BRTA to get slow vehicles off highways
The government has asked Bangladesh Road Transport Authority (BRTA) to keep vehicles that are incapable of doing 60km per hour off the highways.
The directive comes at a time when low speed vehicles such as locally made three-wheelers Nosimon and Karimon are ubiquitous on the highways ignoring a ban and law.
Low speed vehicles and the fast ones on the same road remains one of the main causes for crashes that claim many lives every year, experts say.
BRTA will start executing the directive in a day or two, Nur Mohammad Mazumder, director (enforcement) of BRTA, said.
However, experts and road safety campaigners said the action would yield little and advised having lanes on highways for non-motorised and low speed vehicles.
The Daily Star found numerous Nosimon, Karimon and other three-wheelers on Dhaka-Tangail and Dhaka-Aricha highways last week.
Correspondents from different districts said the frequency of number three-wheelers seen on highways decreased, but they were still there.
Bangladesh has 3812.78km national and 4246.97km regional highways, Roads and Highways Department website says.
In 2,419 crashes in the first eight months of this year, at least 2,873 died. Of them, 381 were children 344 women. The incidents left 6,500 injured, according to National Committee to Protect Shipping, Roads and Railways (NCPSRR).
The non-government organisation said traffic rules violation was one of the main causes of the crashes.
According to police data, which experts say are under reported, around 3,000 crashes every year claim almost 2,700 lives and leave 2,400 injured.
The directive about low speed vehicle was issued last week by Road Transport and Highway Division. It was signed by Kamrul Ahsan, joint secretary of the Ministry of Road Transport and Bridges.
Citing section 4 (ga) of Highway Rules-2001, Kamrul told The Daily Star that vehicles not capable of 60km per hour speed cannot ply the highways.
Besides, the government banned all three-wheelers in 22 highways in August 2015. Nosimon and Karimon were banned on all highways.
“Our aim is to ensure road safety and that is why we issue such directives from time to time to remind people of the matter.”
For the first time, October 22 is going to be observed in the country as National Safe Roads Day to create awareness about road safety.
“The [latest] directive was given keeping the matter in mind,” Kamrul said.
Kazi M Shifun Newaz, assistant professor of Accident Research Institute at Bangladesh University of Engineering and Technology (Buet), said if implemented, the number of overtaking, which is a major reason behind crashes, would reduce.
But, no highway, except for a part of N-5 (Hatikumrul-Banpara) has a separate lane for low speed vehicles.

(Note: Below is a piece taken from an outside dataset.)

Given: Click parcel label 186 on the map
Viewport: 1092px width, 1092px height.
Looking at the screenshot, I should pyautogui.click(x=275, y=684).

Bans are often defied as a result of that, he said.
Besides, it is not possible for trucks laden with goods to go 60km per hour.
“I think, without a dedicated lane for slower vehicles, it will not be possible to implement the directive.”

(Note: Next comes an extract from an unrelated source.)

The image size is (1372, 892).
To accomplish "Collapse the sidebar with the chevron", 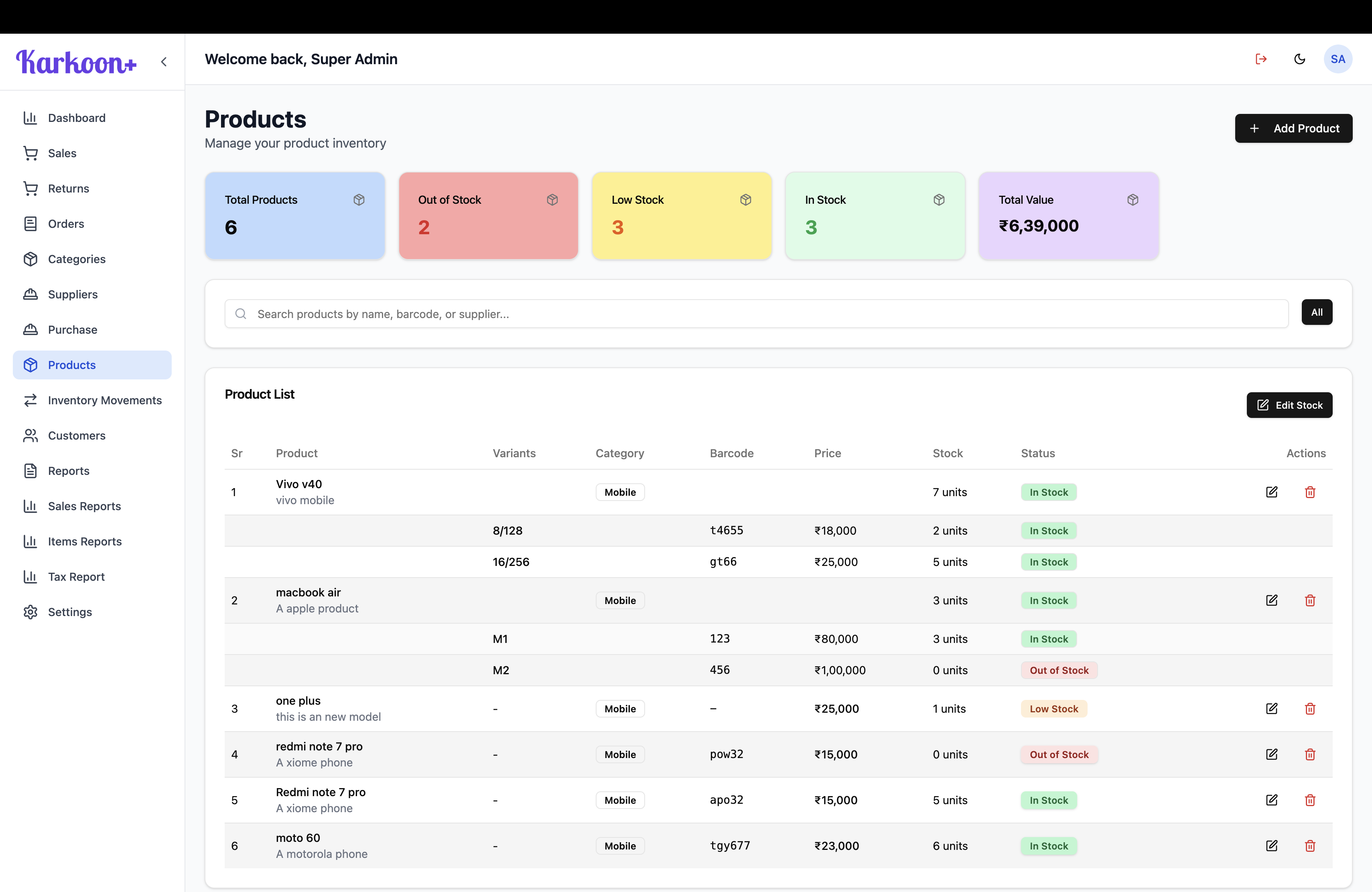I will (x=164, y=62).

Mozammel Haque Chowdhury, secretary general of Bangladesh Jatri Kalyan Samity said as long as there are no lane for low speed and non-motorised vehicles, drivers would continue to violate the directive.
He added that the government on several occasions issued similar directives that bore little fruit, he added.

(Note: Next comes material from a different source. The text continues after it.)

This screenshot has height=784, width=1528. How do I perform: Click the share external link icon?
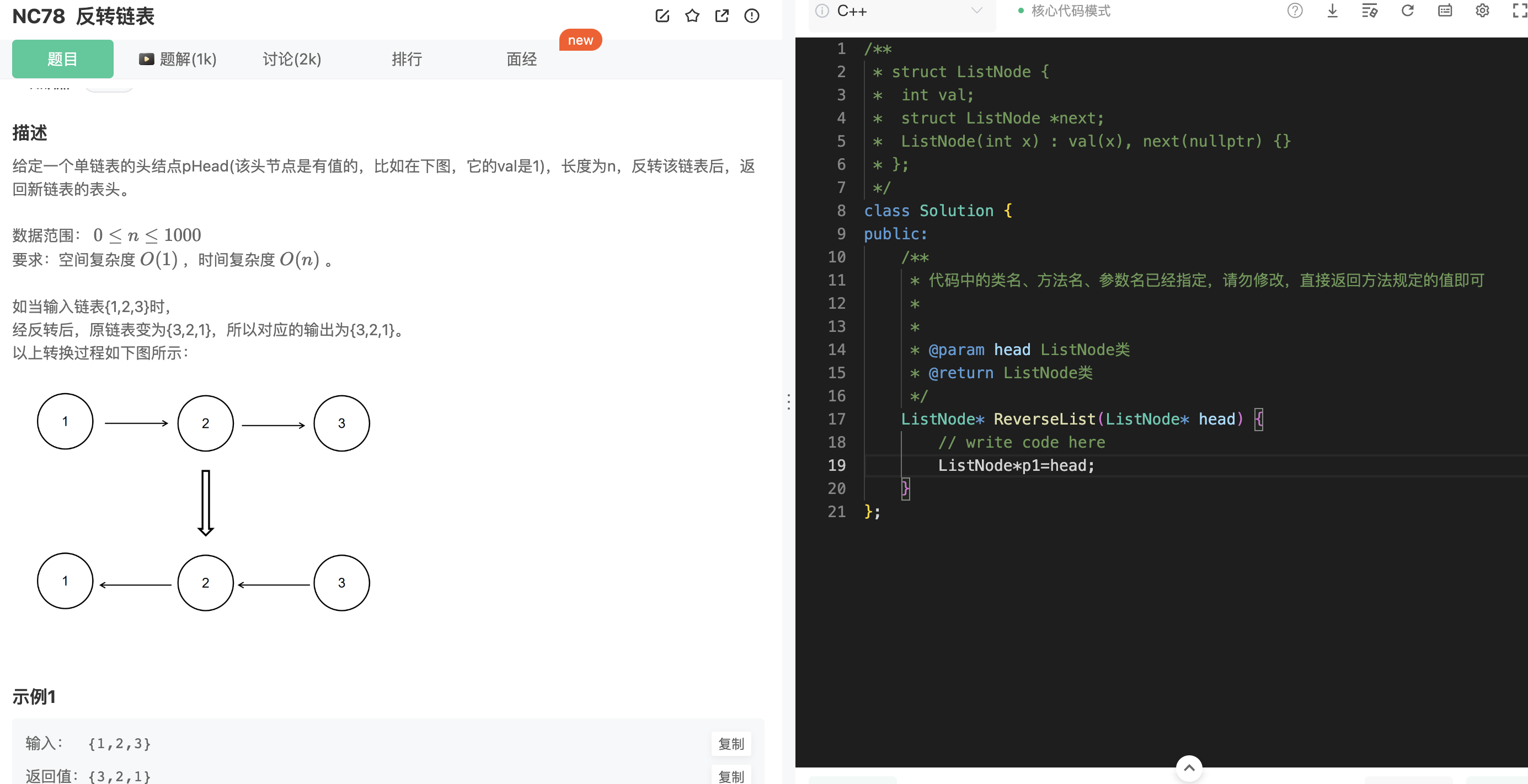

BRTA director Nur Mohammad Mazumder said, “We conduct mobile courts regularly [to stop traffic rule violations]. We will beef up our efforts now,” he said.
Asked about having a lane for low speed vehicles, he said, “It will take time.”
Despite the mobile courts and issuance of similar directives time and again, he said low-speed vehicles remain on the highways as “people's tendency to violate law is very common. Besides, we have a lack of manpower.”
In fact, five of the 13 posts of executive magistrates in BRTA are vacant.